ドラマの台本原稿を直す作業がスポンサーの依頼を受けた広告代理店から回ってきたことがあり、その時に修正した部分が、元の通りに放送されたことがありました。

事実と異なることなら間違っていることを指摘するところですが、一般的な認識だったら仕方がないと見逃すことにした部分があります。それは4つの言葉で、今でも記憶に残っています。

その一つが「事前予約」で、予約というのは「前もって約束すること」です。予約は事前にするのが当たり前のことで、「事前予約」という言葉は意味が重なっています。

それは正しいことではあっても、ドラマでは普通に使われている言葉で、あまり違和感は抱かれていないようです。

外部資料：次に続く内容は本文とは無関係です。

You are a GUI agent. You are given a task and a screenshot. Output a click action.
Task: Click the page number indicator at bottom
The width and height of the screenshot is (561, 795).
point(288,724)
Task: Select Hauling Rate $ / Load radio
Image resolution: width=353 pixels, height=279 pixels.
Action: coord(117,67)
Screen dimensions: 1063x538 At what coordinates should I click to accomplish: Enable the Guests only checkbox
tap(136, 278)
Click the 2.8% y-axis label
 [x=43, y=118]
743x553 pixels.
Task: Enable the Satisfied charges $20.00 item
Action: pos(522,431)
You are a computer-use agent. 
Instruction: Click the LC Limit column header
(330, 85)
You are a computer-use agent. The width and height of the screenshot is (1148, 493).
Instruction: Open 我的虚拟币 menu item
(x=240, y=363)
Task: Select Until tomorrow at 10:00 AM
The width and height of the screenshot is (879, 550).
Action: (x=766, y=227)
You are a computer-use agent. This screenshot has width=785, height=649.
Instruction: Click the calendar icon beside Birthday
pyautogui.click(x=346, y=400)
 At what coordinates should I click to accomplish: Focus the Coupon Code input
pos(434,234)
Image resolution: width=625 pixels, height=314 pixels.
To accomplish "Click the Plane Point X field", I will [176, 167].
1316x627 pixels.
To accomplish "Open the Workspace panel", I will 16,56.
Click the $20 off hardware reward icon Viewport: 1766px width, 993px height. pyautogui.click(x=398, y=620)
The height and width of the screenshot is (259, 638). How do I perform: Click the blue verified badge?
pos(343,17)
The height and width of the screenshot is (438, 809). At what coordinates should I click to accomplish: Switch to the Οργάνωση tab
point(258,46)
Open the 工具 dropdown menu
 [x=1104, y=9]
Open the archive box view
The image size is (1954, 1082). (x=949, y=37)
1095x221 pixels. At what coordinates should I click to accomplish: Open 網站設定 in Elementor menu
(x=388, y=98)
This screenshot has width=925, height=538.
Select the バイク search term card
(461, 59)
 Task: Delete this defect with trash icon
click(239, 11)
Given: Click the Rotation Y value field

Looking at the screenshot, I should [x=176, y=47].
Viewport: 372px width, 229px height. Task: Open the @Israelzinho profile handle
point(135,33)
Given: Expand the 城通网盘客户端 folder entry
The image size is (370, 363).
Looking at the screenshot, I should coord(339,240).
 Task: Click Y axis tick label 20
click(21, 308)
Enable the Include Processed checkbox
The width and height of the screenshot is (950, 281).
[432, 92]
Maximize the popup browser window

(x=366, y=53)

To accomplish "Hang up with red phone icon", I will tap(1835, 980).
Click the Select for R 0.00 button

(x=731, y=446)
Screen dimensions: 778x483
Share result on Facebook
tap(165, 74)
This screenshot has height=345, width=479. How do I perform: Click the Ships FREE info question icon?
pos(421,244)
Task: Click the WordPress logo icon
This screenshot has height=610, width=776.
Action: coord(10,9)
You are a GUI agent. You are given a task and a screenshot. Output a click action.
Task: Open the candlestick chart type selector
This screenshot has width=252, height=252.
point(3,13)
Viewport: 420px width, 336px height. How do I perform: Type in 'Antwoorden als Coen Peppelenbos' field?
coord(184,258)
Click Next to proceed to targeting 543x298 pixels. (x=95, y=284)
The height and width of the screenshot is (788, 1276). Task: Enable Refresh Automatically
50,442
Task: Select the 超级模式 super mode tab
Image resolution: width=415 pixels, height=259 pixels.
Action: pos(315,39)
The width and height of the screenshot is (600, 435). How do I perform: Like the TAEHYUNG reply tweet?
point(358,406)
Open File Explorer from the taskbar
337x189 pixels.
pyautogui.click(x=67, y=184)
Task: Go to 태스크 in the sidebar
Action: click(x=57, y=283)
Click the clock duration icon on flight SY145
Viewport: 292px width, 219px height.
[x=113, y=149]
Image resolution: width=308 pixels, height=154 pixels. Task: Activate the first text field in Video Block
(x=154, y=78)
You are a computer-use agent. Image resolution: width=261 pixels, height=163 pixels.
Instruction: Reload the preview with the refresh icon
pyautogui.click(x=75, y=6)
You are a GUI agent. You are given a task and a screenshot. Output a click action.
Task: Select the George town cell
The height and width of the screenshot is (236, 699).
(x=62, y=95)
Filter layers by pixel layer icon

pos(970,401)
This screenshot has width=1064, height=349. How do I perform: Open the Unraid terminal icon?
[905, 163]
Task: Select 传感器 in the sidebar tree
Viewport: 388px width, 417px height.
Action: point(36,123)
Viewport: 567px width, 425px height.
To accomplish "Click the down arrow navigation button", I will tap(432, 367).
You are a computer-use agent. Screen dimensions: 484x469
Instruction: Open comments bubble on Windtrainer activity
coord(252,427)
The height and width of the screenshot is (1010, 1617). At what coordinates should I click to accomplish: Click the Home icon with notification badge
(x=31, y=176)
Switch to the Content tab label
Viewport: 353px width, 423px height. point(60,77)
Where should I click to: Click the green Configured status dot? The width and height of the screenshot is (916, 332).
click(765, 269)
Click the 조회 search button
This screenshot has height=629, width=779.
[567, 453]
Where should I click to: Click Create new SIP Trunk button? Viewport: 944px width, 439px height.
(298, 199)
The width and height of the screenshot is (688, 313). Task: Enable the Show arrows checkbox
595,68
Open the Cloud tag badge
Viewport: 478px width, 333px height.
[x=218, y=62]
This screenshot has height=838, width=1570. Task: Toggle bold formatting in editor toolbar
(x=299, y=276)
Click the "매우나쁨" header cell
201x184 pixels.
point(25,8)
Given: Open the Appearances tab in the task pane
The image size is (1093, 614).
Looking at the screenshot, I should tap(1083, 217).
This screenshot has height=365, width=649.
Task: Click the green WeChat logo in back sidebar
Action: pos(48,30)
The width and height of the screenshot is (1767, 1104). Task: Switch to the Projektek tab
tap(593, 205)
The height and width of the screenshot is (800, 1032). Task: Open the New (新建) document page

予約をする前に、予約ができる状態なのかを確認することはあっても、これは予約とは言いません。ところが、予約をする前に、本人以外(他の人)の了解を取らなければならないこともあります。

それは霞が関の裏ルールとも言われている「事前予約」で、お偉い方に会おうとしたら、その下でスケジュールを把握している管理職の方に会うために予約を取らなければならないということで、確かに「事前予約」は存在しています。

この他に修正したのに、そのまま放送されたのは「後で後悔」、「はっきり明言」、「まだ未定」です。これも、よく耳にする言葉でしょうが、正確に言えば意味が重なっていて、公式のルートでは使わないことばかりです。

そんなことを経験してから、“指摘するだけ無駄”ということで、「後で後悔」することがないようにドラマの台本に手を入れることは引き受けないと「はっきり明言」しました。

それに対して、「まだ未定」なら考え直してもらいたい。と言われたことも記憶に残っています。